Mastering the Grill_ The Owner's Manual for Outdoor Cooking - Andrew Schloss [200]
4. When the grill is hot, put the soaked wood chips or chunks over the coals on both sides of the grill. If using gas, put the wood chips in a smoker box or in a perforated foil packet directly over one of the heated burners.
5. Brush the grill grate and coat it with oil. Put the stuffed peppers over the unheated part of the grill, cover, and cook until just tender, 20 to 30 minutes. If your grill has a temperature gauge, it should stay at around 350°F.
6. Remove the peppers to a large serving platter. Sprinkle with the Parmesan (if using) and serve.
Marinated Fire-Roasted Peppers
Here’s a homemade version of commercial marinated roasted peppers. Use a charcoal grill for the best flavor. We’ve doctored up the marinade with a few simple seasonings so these could be served as an appetizer with no further adornment. But mostly, we keep them in the fridge for other recipes, such as Grilled Polenta with Mediterranean Vegetable Compote (page 279), Pork Chops with Barbecued Sweet Peppers (page 148), and Pesto Chicken Stuffed with Arugula, Roasted Peppers, and Chèvre (page 164).
TIMING
Prep: 15 minutes
Grill: 12 to 18 minutes
Rest: 15 to 20 minutes
GRILL TOOLS AND EQUIPMENT
• Long-handled tongs
* * *
THE GRILL
Gas:
Direct heat, medium-high (400° to 450°F)
Clean, oiled grate
Charcoal:
Direct heat, light ash
12-by-12-inch charcoal bed (about 3 dozen coals)

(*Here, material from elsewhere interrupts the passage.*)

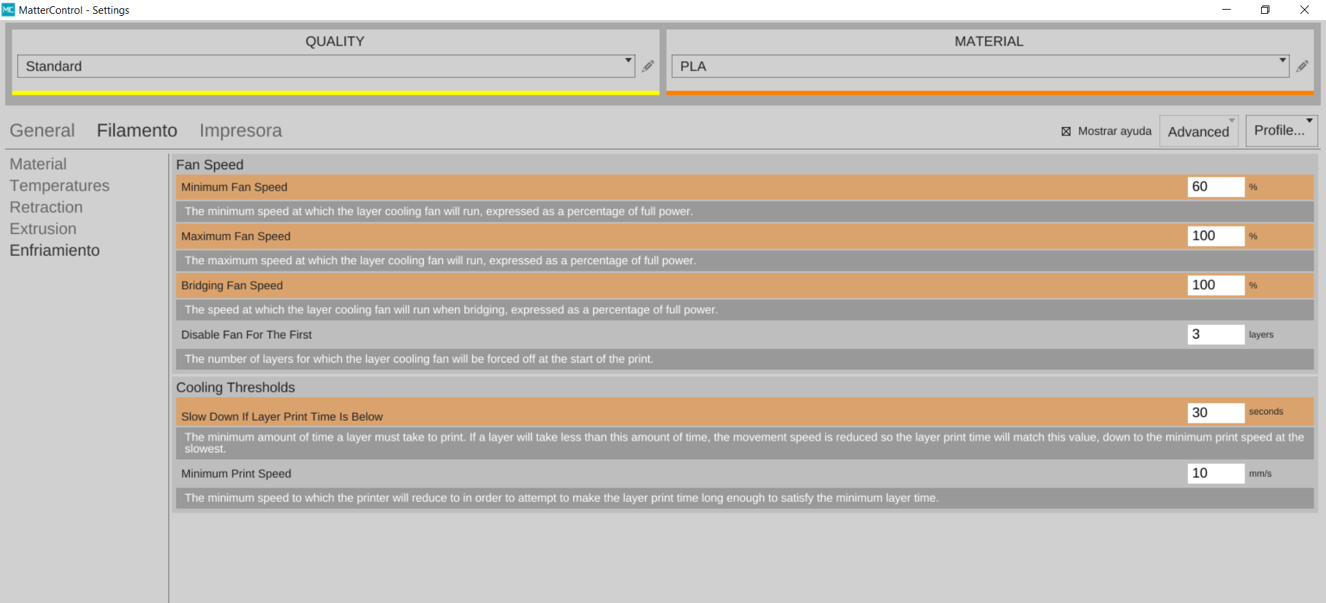Click the Maximum Fan Speed input box
The image size is (1326, 603).
(1215, 236)
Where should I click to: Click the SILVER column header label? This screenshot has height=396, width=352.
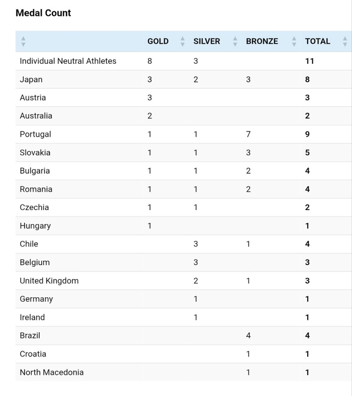(207, 41)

Clean, oiled grate on lowest setting
Wood:
Direct heat, light ash
12-by-12-inch bed, 3 to 4 inches deep
Clean, oiled grate set 2 inches above the fire
INGREDIENTS (MAKES 6 TO 8 SERVINGS—ABOUT 5 CUPS)
Oil for coating grill grate
4 mixed bell peppers (such as red, yellow, green, and orange)
2 tablespoons olive oil
1 teaspoon dried oregano
½ teaspoon kosher salt
¼ teaspoon ground black pepper
DIRECTIONS
1. Heat the grill as directed.
2. Brush the grill grate and coat it with oil. Put the peppers on the grill and cook until bubbly and blackened all over, 4 to 6 minutes per side.

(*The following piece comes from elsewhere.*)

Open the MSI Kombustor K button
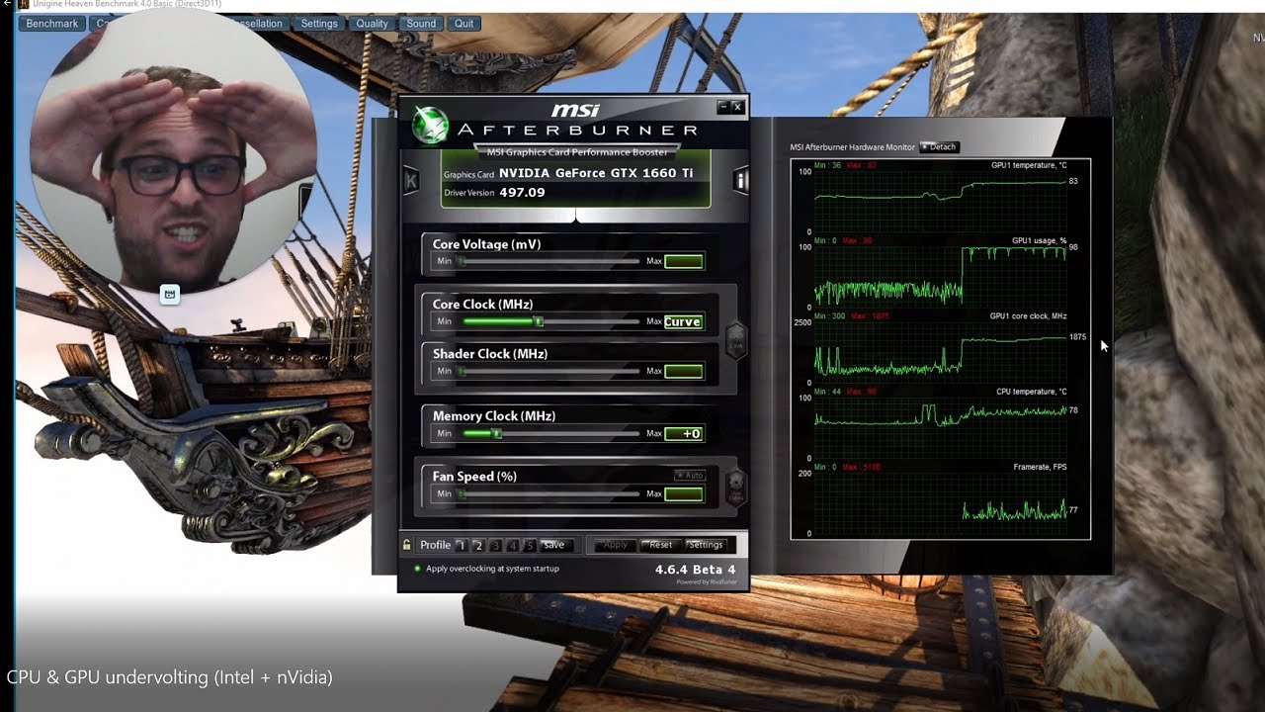Screen dimensions: 1265x712 coord(411,180)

3. Transfer to a paper bag or shallow baking dish. Seal the bag or cover the dish and let rest for 15 to 20 minutes. When cool enough to handle, pull out the stems and cores with the seeds. Cut the peppers lengthwise and then gently scrape away any lingering seeds or ribs from the pepper centers. Peel and discard the skin with your fingers or the edge of a paring knife. Cut the peppers lengthwise into halves, quarters, or narrow strips, as desired.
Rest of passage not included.